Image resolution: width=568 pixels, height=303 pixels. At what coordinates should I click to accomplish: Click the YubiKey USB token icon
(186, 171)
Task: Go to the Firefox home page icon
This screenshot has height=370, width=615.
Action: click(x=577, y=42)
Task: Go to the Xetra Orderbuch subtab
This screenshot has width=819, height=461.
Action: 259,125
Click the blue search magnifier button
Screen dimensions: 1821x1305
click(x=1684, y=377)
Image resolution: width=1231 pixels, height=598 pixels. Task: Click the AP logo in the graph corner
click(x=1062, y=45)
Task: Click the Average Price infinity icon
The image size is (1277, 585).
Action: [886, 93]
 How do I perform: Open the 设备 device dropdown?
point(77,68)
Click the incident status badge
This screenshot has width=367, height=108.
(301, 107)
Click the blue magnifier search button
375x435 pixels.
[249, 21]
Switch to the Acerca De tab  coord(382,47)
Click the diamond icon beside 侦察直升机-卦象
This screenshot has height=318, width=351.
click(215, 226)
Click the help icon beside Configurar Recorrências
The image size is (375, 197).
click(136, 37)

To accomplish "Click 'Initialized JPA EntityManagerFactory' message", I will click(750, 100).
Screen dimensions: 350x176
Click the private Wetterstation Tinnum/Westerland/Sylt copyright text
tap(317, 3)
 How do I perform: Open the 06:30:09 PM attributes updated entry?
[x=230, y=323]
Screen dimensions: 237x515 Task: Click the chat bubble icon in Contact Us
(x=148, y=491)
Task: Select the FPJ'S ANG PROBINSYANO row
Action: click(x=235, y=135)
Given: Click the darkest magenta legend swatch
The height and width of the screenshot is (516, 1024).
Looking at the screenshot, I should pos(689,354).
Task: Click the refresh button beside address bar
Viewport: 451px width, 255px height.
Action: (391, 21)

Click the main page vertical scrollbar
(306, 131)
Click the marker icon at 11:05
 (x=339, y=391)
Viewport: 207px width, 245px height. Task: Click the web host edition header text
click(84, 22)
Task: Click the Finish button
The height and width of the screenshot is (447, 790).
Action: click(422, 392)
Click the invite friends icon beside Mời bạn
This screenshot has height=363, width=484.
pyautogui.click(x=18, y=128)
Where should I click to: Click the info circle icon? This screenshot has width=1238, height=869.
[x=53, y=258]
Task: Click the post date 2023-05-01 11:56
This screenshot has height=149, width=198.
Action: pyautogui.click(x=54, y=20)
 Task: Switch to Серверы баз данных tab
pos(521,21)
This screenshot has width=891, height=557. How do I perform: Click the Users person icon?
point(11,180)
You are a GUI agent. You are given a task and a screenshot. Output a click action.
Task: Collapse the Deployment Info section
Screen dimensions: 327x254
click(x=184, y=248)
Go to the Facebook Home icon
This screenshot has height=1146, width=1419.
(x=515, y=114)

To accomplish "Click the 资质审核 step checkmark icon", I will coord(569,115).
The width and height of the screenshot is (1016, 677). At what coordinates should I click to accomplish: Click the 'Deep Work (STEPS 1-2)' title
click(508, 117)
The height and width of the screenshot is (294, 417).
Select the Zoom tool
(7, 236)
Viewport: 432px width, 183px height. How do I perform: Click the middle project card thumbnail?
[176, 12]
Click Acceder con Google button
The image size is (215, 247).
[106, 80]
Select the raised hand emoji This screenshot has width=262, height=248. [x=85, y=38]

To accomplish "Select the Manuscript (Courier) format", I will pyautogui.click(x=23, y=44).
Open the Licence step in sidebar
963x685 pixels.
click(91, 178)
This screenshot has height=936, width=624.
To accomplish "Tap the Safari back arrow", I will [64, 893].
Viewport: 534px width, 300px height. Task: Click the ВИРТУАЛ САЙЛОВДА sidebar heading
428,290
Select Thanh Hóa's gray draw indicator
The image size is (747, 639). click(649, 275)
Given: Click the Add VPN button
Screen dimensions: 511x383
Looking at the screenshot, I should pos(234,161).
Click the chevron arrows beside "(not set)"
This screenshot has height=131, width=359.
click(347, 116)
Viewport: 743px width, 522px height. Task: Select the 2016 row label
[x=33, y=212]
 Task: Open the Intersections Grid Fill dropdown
_ _ _ _
_What to do_
Output the complete data verbatim.

_Result of this task_
Image resolution: width=568 pixels, height=303 pixels. At what coordinates should I click to accomplish: Click the YubiKey USB token icon
(186, 171)
Task: Go to the Firefox home page icon
This screenshot has height=370, width=615.
Action: click(x=577, y=42)
Task: Go to the Xetra Orderbuch subtab
This screenshot has width=819, height=461.
Action: 259,125
Click the blue search magnifier button
Screen dimensions: 1821x1305
click(x=1684, y=377)
Image resolution: width=1231 pixels, height=598 pixels. Task: Click the AP logo in the graph corner
click(x=1062, y=45)
Task: Click the Average Price infinity icon
The image size is (1277, 585).
Action: [886, 93]
 How do I perform: Open the 设备 device dropdown?
point(77,68)
Click the incident status badge
This screenshot has width=367, height=108.
(301, 107)
Click the blue magnifier search button
375x435 pixels.
[249, 21]
Switch to the Acerca De tab  coord(382,47)
Click the diamond icon beside 侦察直升机-卦象
This screenshot has height=318, width=351.
click(215, 226)
Click the help icon beside Configurar Recorrências
The image size is (375, 197).
click(136, 37)

To accomplish "Click 'Initialized JPA EntityManagerFactory' message", I will click(750, 100).
Screen dimensions: 350x176
Click the private Wetterstation Tinnum/Westerland/Sylt copyright text
tap(317, 3)
 How do I perform: Open the 06:30:09 PM attributes updated entry?
[x=230, y=323]
Screen dimensions: 237x515 Task: Click the chat bubble icon in Contact Us
(x=148, y=491)
Task: Select the FPJ'S ANG PROBINSYANO row
Action: click(x=235, y=135)
Given: Click the darkest magenta legend swatch
The height and width of the screenshot is (516, 1024).
Looking at the screenshot, I should pos(689,354).
Task: Click the refresh button beside address bar
Viewport: 451px width, 255px height.
Action: (391, 21)

Click the main page vertical scrollbar
(306, 131)
Click the marker icon at 11:05
 (x=339, y=391)
Viewport: 207px width, 245px height. Task: Click the web host edition header text
click(84, 22)
Task: Click the Finish button
The height and width of the screenshot is (447, 790).
Action: click(422, 392)
Click the invite friends icon beside Mời bạn
This screenshot has height=363, width=484.
pyautogui.click(x=18, y=128)
Where should I click to: Click the info circle icon? This screenshot has width=1238, height=869.
[x=53, y=258]
Task: Click the post date 2023-05-01 11:56
This screenshot has height=149, width=198.
Action: pyautogui.click(x=54, y=20)
 Task: Switch to Серверы баз данных tab
pos(521,21)
This screenshot has width=891, height=557. How do I perform: Click the Users person icon?
point(11,180)
You are a GUI agent. You are given a task and a screenshot. Output a click action.
Task: Collapse the Deployment Info section
Screen dimensions: 327x254
click(x=184, y=248)
Go to the Facebook Home icon
This screenshot has height=1146, width=1419.
(x=515, y=114)

To accomplish "Click the 资质审核 step checkmark icon", I will coord(569,115).
The width and height of the screenshot is (1016, 677). At what coordinates should I click to accomplish: Click the 'Deep Work (STEPS 1-2)' title
click(508, 117)
The height and width of the screenshot is (294, 417).
Select the Zoom tool
(7, 236)
Viewport: 432px width, 183px height. How do I perform: Click the middle project card thumbnail?
[176, 12]
Click Acceder con Google button
The image size is (215, 247).
[106, 80]
Select the raised hand emoji This screenshot has width=262, height=248. [x=85, y=38]

To accomplish "Select the Manuscript (Courier) format", I will pyautogui.click(x=23, y=44).
Open the Licence step in sidebar
963x685 pixels.
click(91, 178)
This screenshot has height=936, width=624.
To accomplish "Tap the Safari back arrow", I will [64, 893].
Viewport: 534px width, 300px height. Task: Click the ВИРТУАЛ САЙЛОВДА sidebar heading
428,290
Select Thanh Hóa's gray draw indicator
The image size is (747, 639). click(649, 275)
Given: Click the Add VPN button
Screen dimensions: 511x383
Looking at the screenshot, I should pos(234,161).
Click the chevron arrows beside "(not set)"
This screenshot has height=131, width=359.
click(347, 116)
Viewport: 743px width, 522px height. Task: Select the 2016 row label
[x=33, y=212]
 Task: Open the Intersections Grid Fill dropdown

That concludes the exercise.